%%

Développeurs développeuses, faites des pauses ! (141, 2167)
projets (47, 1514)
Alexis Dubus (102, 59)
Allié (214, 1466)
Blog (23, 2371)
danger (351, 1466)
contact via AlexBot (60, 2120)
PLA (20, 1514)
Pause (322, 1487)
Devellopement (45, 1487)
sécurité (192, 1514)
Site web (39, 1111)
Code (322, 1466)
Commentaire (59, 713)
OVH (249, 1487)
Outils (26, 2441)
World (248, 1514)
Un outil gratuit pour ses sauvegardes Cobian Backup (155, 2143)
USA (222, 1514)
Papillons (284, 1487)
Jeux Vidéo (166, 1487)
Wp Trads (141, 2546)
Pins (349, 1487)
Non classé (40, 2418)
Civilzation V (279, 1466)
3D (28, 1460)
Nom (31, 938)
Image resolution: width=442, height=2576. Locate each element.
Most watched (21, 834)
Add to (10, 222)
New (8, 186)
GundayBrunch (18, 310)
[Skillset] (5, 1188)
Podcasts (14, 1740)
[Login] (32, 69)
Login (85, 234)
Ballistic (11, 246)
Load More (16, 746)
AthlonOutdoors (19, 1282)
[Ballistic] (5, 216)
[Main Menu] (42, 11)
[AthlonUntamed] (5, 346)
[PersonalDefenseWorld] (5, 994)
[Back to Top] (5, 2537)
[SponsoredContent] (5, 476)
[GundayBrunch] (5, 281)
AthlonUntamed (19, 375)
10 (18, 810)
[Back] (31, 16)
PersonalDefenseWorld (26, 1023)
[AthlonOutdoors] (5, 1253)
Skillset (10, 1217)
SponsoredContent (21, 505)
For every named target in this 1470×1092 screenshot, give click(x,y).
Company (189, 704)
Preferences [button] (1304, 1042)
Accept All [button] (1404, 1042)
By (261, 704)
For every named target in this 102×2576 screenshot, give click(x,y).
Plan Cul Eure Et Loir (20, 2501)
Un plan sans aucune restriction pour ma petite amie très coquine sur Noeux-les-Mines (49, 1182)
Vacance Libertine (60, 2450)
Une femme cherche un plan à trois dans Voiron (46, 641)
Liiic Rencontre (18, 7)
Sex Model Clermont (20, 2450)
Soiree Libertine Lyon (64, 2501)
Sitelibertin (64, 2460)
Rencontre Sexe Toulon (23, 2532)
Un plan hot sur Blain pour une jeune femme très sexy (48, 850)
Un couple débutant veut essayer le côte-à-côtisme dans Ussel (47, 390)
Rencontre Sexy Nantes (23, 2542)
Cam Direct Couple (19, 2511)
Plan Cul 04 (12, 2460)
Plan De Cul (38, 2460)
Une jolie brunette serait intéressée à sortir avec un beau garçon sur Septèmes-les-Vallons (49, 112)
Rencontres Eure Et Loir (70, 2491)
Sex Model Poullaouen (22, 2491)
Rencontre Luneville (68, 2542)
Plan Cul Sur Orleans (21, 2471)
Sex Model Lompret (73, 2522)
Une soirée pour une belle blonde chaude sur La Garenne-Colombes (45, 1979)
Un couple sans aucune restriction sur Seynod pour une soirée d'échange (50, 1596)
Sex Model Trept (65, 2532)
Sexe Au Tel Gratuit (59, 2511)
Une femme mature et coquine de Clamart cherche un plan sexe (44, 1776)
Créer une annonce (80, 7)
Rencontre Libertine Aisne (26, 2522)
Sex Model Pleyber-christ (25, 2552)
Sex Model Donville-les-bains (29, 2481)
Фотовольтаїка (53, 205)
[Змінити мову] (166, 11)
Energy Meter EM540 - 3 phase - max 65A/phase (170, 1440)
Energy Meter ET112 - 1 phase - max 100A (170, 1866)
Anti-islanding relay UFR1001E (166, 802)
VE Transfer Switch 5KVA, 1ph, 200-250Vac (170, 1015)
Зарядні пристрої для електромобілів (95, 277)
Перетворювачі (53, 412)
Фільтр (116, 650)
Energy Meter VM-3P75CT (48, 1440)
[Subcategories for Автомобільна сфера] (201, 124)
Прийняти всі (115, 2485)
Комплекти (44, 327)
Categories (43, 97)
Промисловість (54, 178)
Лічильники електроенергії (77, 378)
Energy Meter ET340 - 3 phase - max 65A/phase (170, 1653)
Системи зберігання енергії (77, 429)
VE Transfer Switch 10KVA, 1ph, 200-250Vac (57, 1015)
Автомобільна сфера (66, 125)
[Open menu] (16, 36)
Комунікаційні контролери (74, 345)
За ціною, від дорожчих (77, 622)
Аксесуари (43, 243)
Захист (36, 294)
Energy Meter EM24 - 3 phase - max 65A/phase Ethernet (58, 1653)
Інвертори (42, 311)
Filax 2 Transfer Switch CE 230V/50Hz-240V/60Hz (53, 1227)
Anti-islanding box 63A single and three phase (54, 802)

%%

Exercise instructions: Your task is to transcribe each record faithfully and in full.

Solution to the problem:
Développeurs développeuses, faites des pauses ! (141, 2167)
projets (47, 1514)
Alexis Dubus (102, 59)
Allié (214, 1466)
Blog (23, 2371)
danger (351, 1466)
contact via AlexBot (60, 2120)
PLA (20, 1514)
Pause (322, 1487)
Devellopement (45, 1487)
sécurité (192, 1514)
Site web (39, 1111)
Code (322, 1466)
Commentaire (59, 713)
OVH (249, 1487)
Outils (26, 2441)
World (248, 1514)
Un outil gratuit pour ses sauvegardes Cobian Backup (155, 2143)
USA (222, 1514)
Papillons (284, 1487)
Jeux Vidéo (166, 1487)
Wp Trads (141, 2546)
Pins (349, 1487)
Non classé (40, 2418)
Civilzation V (279, 1466)
3D (28, 1460)
Nom (31, 938)
Image resolution: width=442, height=2576. Locate each element.
Most watched (21, 834)
Add to (10, 222)
New (8, 186)
GundayBrunch (18, 310)
[Skillset] (5, 1188)
Podcasts (14, 1740)
[Login] (32, 69)
Login (85, 234)
Ballistic (11, 246)
Load More (16, 746)
AthlonOutdoors (19, 1282)
[Ballistic] (5, 216)
[Main Menu] (42, 11)
[AthlonUntamed] (5, 346)
[PersonalDefenseWorld] (5, 994)
[Back to Top] (5, 2537)
[SponsoredContent] (5, 476)
[GundayBrunch] (5, 281)
AthlonUntamed (19, 375)
10 (18, 810)
[Back] (31, 16)
PersonalDefenseWorld (26, 1023)
[AthlonOutdoors] (5, 1253)
Skillset (10, 1217)
SponsoredContent (21, 505)
For every named target in this 1470×1092 screenshot, give click(x,y).
Company (189, 704)
Preferences [button] (1304, 1042)
Accept All [button] (1404, 1042)
By (261, 704)
For every named target in this 102×2576 screenshot, give click(x,y).
Plan Cul Eure Et Loir (20, 2501)
Un plan sans aucune restriction pour ma petite amie très coquine sur Noeux-les-Mines (49, 1182)
Vacance Libertine (60, 2450)
Une femme cherche un plan à trois dans Voiron (46, 641)
Liiic Rencontre (18, 7)
Sex Model Clermont (20, 2450)
Soiree Libertine Lyon (64, 2501)
Sitelibertin (64, 2460)
Rencontre Sexe Toulon (23, 2532)
Un plan hot sur Blain pour une jeune femme très sexy (48, 850)
Un couple débutant veut essayer le côte-à-côtisme dans Ussel (47, 390)
Rencontre Sexy Nantes (23, 2542)
Cam Direct Couple (19, 2511)
Plan Cul 04 (12, 2460)
Plan De Cul (38, 2460)
Une jolie brunette serait intéressée à sortir avec un beau garçon sur Septèmes-les-Vallons (49, 112)
Rencontres Eure Et Loir (70, 2491)
Sex Model Poullaouen (22, 2491)
Rencontre Luneville (68, 2542)
Plan Cul Sur Orleans (21, 2471)
Sex Model Lompret (73, 2522)
Une soirée pour une belle blonde chaude sur La Garenne-Colombes (45, 1979)
Un couple sans aucune restriction sur Seynod pour une soirée d'échange (50, 1596)
Sex Model Trept (65, 2532)
Sexe Au Tel Gratuit (59, 2511)
Une femme mature et coquine de Clamart cherche un plan sexe (44, 1776)
Créer une annonce (80, 7)
Rencontre Libertine Aisne (26, 2522)
Sex Model Pleyber-christ (25, 2552)
Sex Model Donville-les-bains (29, 2481)
Фотовольтаїка (53, 205)
[Змінити мову] (166, 11)
Energy Meter EM540 - 3 phase - max 65A/phase (170, 1440)
Energy Meter ET112 - 1 phase - max 100A (170, 1866)
Anti-islanding relay UFR1001E (166, 802)
VE Transfer Switch 5KVA, 1ph, 200-250Vac (170, 1015)
Зарядні пристрої для електромобілів (95, 277)
Перетворювачі (53, 412)
Фільтр (116, 650)
Energy Meter VM-3P75CT (48, 1440)
[Subcategories for Автомобільна сфера] (201, 124)
Прийняти всі (115, 2485)
Комплекти (44, 327)
Categories (43, 97)
Промисловість (54, 178)
Лічильники електроенергії (77, 378)
Energy Meter ET340 - 3 phase - max 65A/phase (170, 1653)
Системи зберігання енергії (77, 429)
VE Transfer Switch 10KVA, 1ph, 200-250Vac (57, 1015)
Автомобільна сфера (66, 125)
[Open menu] (16, 36)
Комунікаційні контролери (74, 345)
За ціною, від дорожчих (77, 622)
Аксесуари (43, 243)
Захист (36, 294)
Energy Meter EM24 - 3 phase - max 65A/phase Ethernet (58, 1653)
Інвертори (42, 311)
Filax 2 Transfer Switch CE 230V/50Hz-240V/60Hz (53, 1227)
Anti-islanding box 63A single and three phase (54, 802)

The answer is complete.